Source ::
-*-

MMA also uses the 10-point must system, but has no knockdown rules. Therefore, if you lose the round, you get 9 points. If you're utterly dominated from start to finish, you'll get 8 points. Barring fouls, there's basically no way to get fewer than 8, as a fighter who is performing that poorly would be rescued by the referee.
In practice, 10-9s are more or less the only score used in MMA fights. Because there is no objective criteria for scoring a 10-8 (unlike in boxing), they are rarely scored. To avoid making things uneven, 10-10s (draw rounds) are also then rarely scored. In practice, the 10 point system for MMA becomes a 1-point scale.

-*-

Material shown ::
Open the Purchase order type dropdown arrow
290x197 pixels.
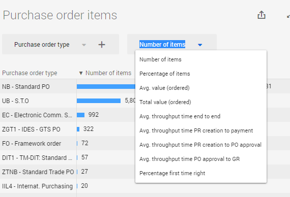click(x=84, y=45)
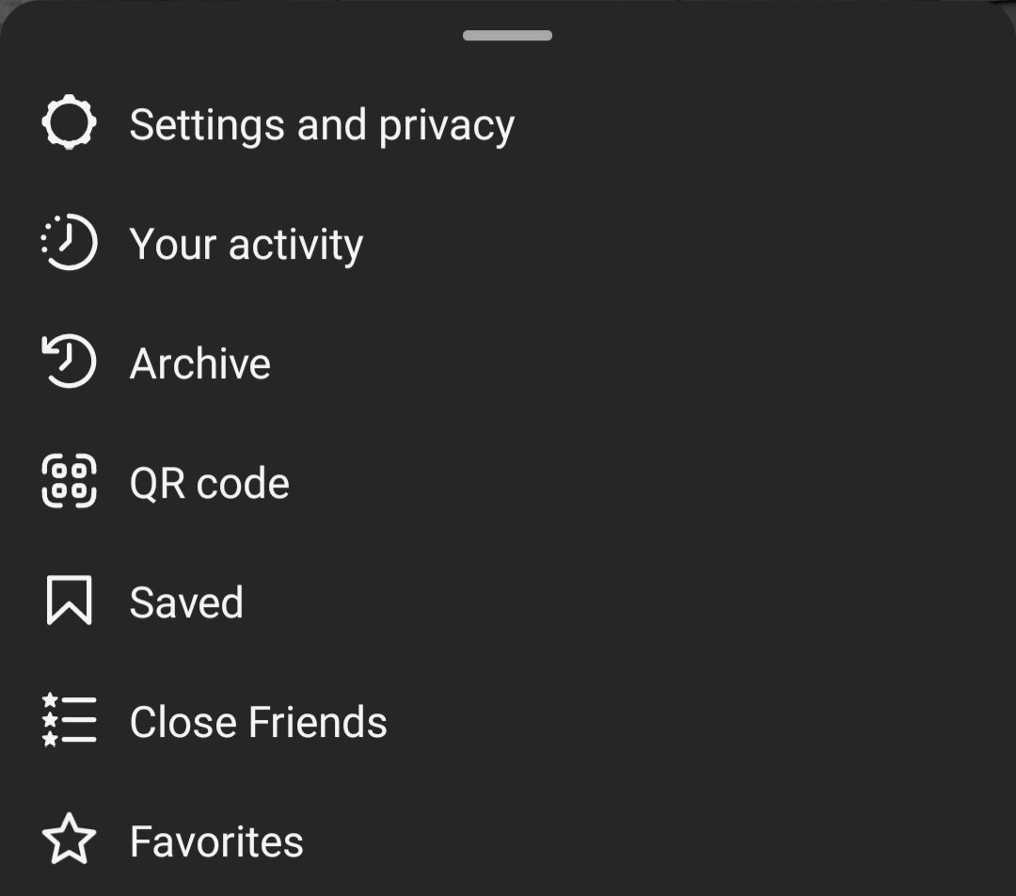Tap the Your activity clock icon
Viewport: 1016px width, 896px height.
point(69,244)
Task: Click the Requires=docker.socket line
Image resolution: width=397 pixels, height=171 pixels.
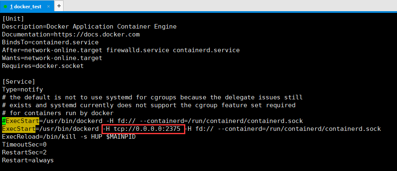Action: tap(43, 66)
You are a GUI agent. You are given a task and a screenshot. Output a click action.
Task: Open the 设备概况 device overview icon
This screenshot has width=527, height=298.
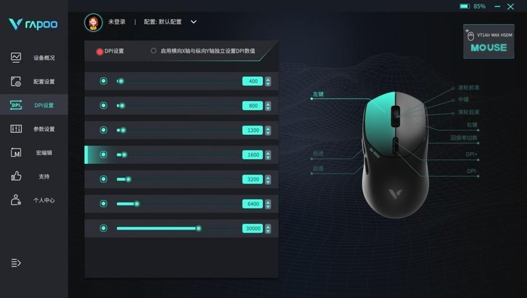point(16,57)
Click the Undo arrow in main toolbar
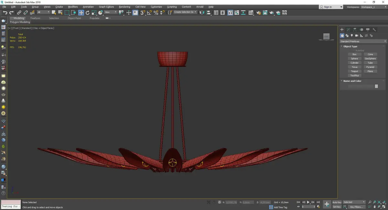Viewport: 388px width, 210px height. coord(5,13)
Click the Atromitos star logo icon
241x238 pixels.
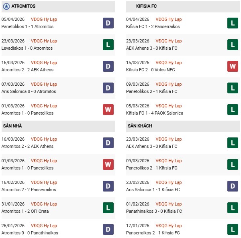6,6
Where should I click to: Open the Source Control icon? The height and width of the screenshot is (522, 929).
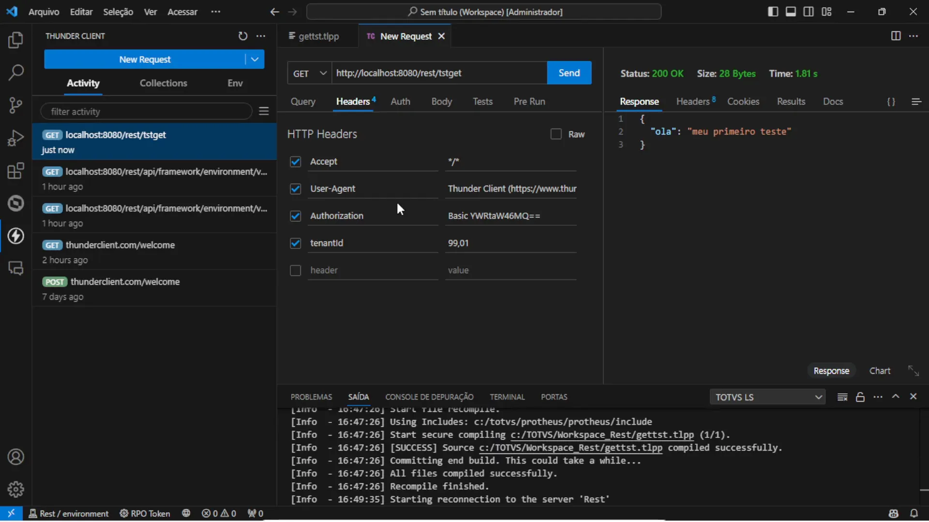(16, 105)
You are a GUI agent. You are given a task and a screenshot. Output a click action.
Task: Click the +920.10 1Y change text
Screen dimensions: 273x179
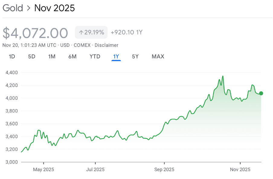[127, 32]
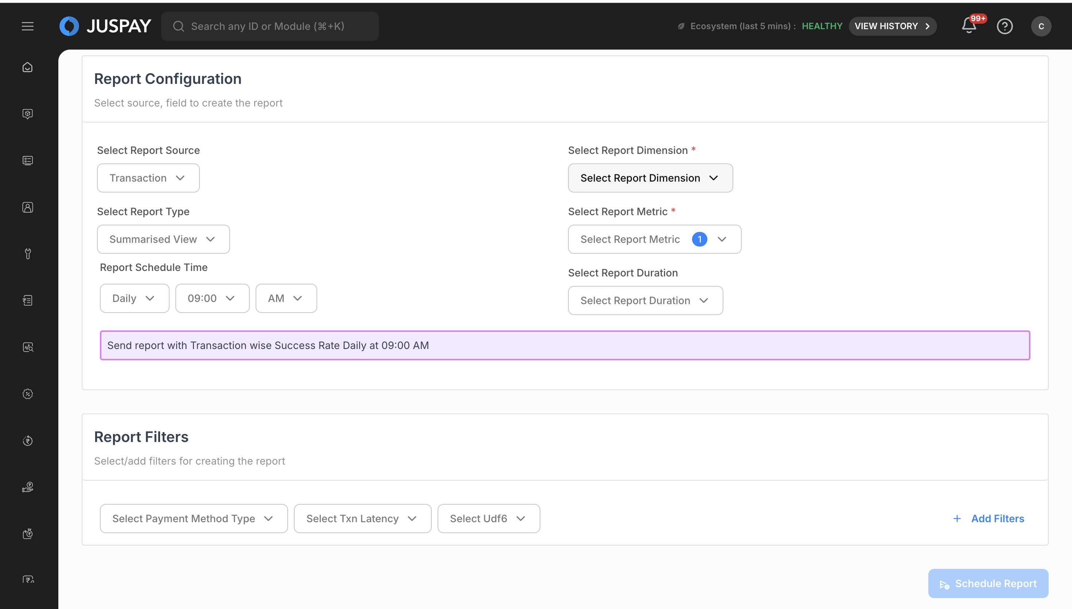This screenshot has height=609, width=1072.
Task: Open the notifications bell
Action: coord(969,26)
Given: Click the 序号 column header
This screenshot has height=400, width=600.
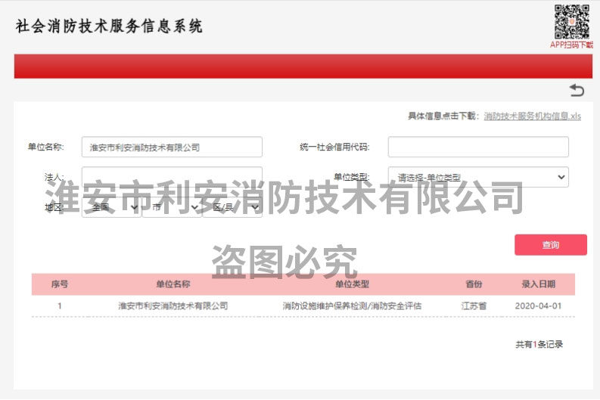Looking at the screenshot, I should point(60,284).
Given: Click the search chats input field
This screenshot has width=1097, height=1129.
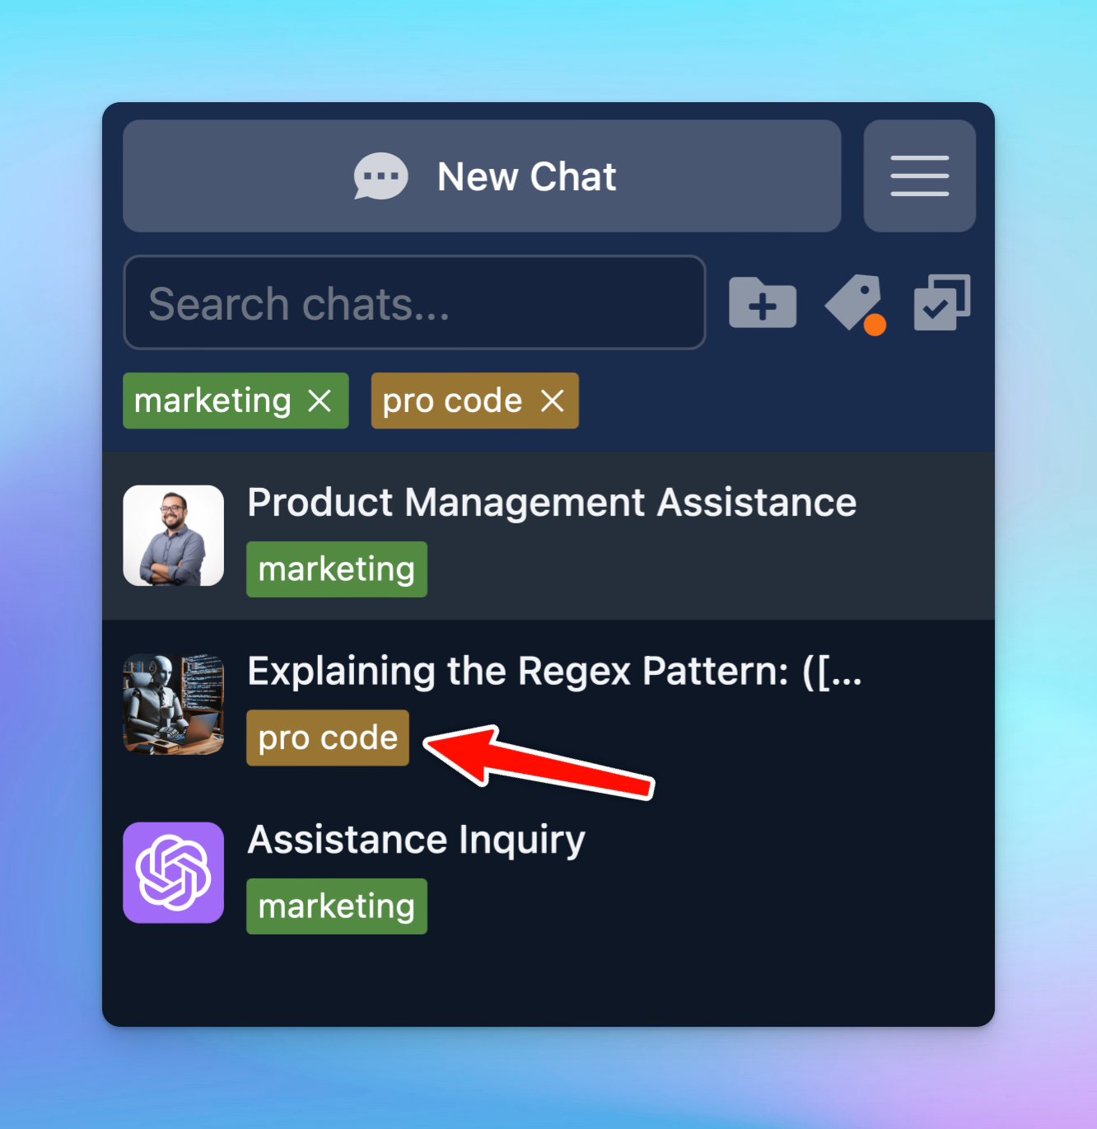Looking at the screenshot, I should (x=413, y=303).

-*-

What to work on ::
(1) In the passage on MMA scoring, substitute "ringside doctor" for "referee" and write out the text between "MMA also uses" and "a 1-point scale.", inclusive.
(2) Condense the paragraph of the passage on MMA scoring that begins "In practice, 10-9s" into a shorter version that keeps its main facts.
The listing is separate from the passage on MMA scoring.

Expected responses ::
(1)
MMA also uses the 10-point must system, but has no knockdown rules. Therefore, if you lose the round, you get 9 points. If you're utterly dominated from start to finish, you'll get 8 points. Barring fouls, there's basically no way to get fewer than 8, as a fighter who is performing that poorly would be rescued by the ringside doctor.
In practice, 10-9s are more or less the only score used in MMA fights. Because there is no objective criteria for scoring a 10-8 (unlike in boxing), they are rarely scored. To avoid making things uneven, 10-10s (draw rounds) are also then rarely scored. In practice, the 10 point system for MMA becomes a 1-point scale.

(2) In MMA, almost every round is scored 10-9. Because there are no objective criteria for a 10-8, such scores are rare. To keep scoring even, 10-10 draw rounds are rare as well. In effect, the 10-point system works as a 1-point scale.